Rev. Christopher Corbally, S.J., another astronomer at the Vatican Observatory, believes that if we discover the existence of extra-terrestrials it will entail an expansion of the Catholic theology. He admits that “while Christ is the First and the Last Word (the Alpha and the Omega) spoken to humanity, he is not necessarily the only word spoken to the whole universe.”

Thomas O’Meara, O.P., professor of theology at Notre Dame, argues that “[t]he history of sin and salvation recorded in the two testaments of the Bible is not a history of the universe; it is a particular religious history on one planet.” For O’Meara, “the central importance of Jesus for us does not necessarily imply anything about other races on other planets. Believers must be prepared for a galactic horizon, even for further Incarnation.”

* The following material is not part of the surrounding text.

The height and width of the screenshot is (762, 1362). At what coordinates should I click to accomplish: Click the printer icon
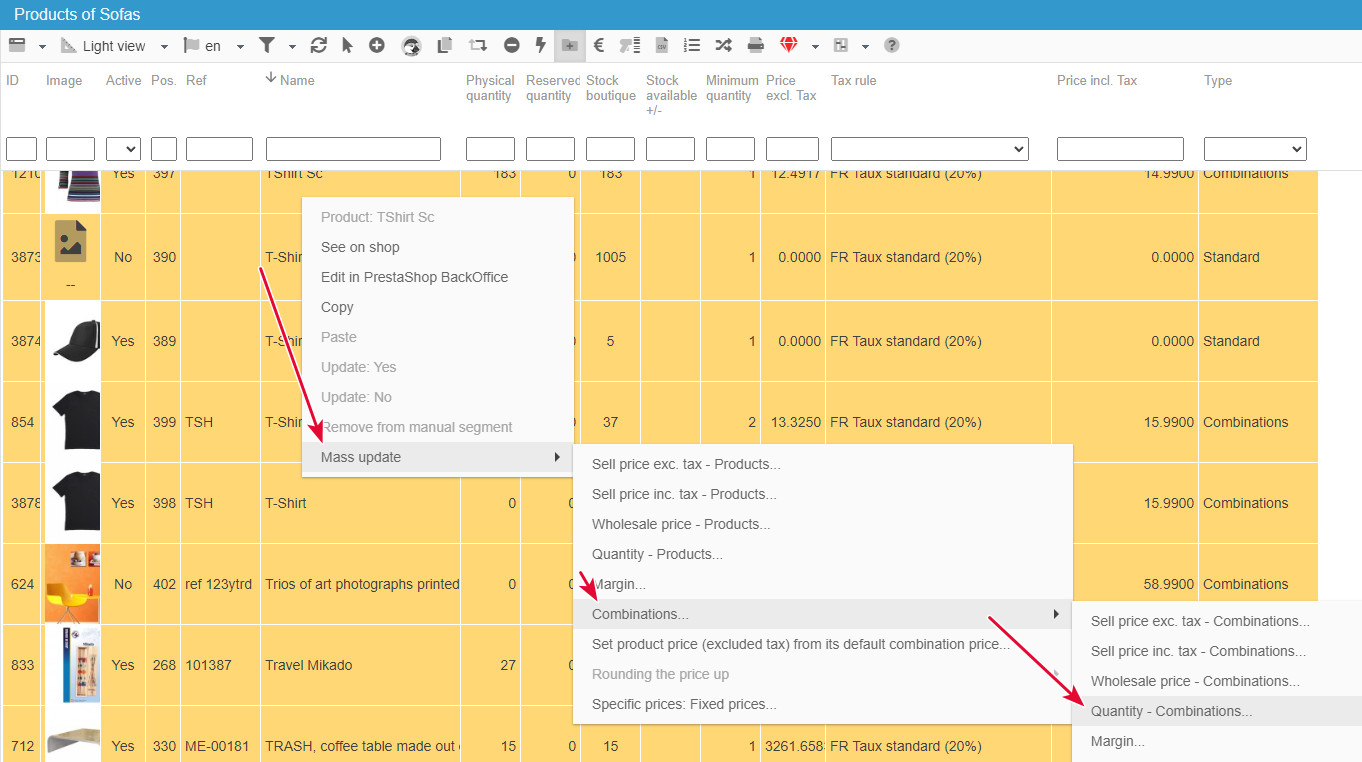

So this begs the question: Is this a gradual admission that the geocentric position of the church is now a thing of the past? Would a further incarnation mean that we will most definitely see the proof needed to open up to another doctrine, another dogma, and that this will be the next step in our ability to understand where we belong in the universe?

Could the second coming be literally a second incarnation?

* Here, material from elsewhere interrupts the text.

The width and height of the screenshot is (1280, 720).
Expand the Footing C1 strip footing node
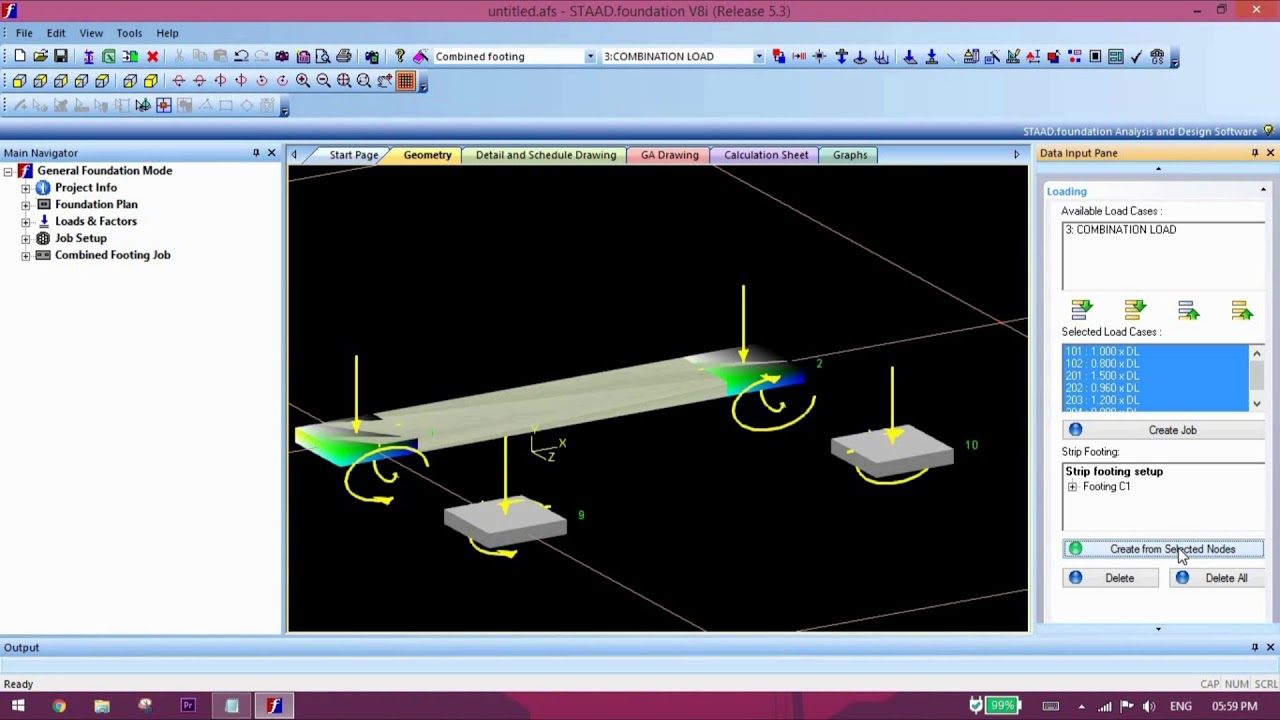[1072, 487]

According to a Catholic studies overview by Benjamin D. Wiker, the idea of aliens and their affairs with mankind arose more than 2,000 years ago among the ancient atomists (Democritus, but especially Epicurus and Lucretius) as part of an overall philosophical argument, rooted not in evidence but in the desire to rid the world of religion:

“According to Epicurus and Lucretius, belief that the gods interfere in human affairs was the root of all evil, causing human beings to engage in all manner of vile and foolish activities from war to child sacrifice. In Lucretius’s famous words (which 17 centuries later were to become a favorite taunt of the anti-Christian elements of the Enlightenment), “Tantum religio potuit suadere malorum” (Only religion was able to persuade men of [such] evil things).

The Epicurean solution? A rather modern-sounding one: Eliminate religion by embracing a materialist view of the universe. The atomists got rid of the need for a divine creator of nature by asserting that everything in the universe came into being as a result of the chance jostling of brute matter (a.k.a., atoms). Because the number of atoms in a limitless universe is infinite, the random motion of the atoms must have produced a “plurality of worlds.” As Lucretius declared in On the Nature of the Universe, if “the purposeless congregation and coalescence of atoms” brought about all living things in our world — plants, people, and everything in between — then certainly “in other regions there are other earths and various tribes of men and breeds of beasts.”

Gene Roddenberry, the creator of Star Trek, once commented “As the human race moves into adolescence and adulthood, it can no longer afford to guide its affairs via those simple myths. Our human ancestors thought long and hard on who and what they were and came up with the best explanations they could make. The frightening thing is that we–at the end of the 20th century — are still hanging on to those explanations, which date back to our stone age. I think we need a more fruitful way to analyze these questions. We need exciting philosophical thought.”

From the simplest metaphor of the apple being consumed, to the apple falling on the head of Isaac Newton, to the Apple computer, man has gained his ideas though an intervention that can be either preplanned or accidental. The new meme that seems to be used today is the Promethean “New Dawn” or “New Age” of enlightenment. In this “New Age” we will see man’s potential as a god or a new relationship with gods of this earth and not of this earth. Therefore, it is vital that the religions of the world reopen the dialogue about the true origins of a father or mother of creation that may reside in the cosmos or, to use the romantic vernacular, “heaven.”

The metaphor of the UFO, the alien, the conspiracy, and the final possession or surrender of earth and its inhabitants is slowly replacing the chariot of fire, the angel, evil, and the final judgment and rapture of the faithful into the presence of God.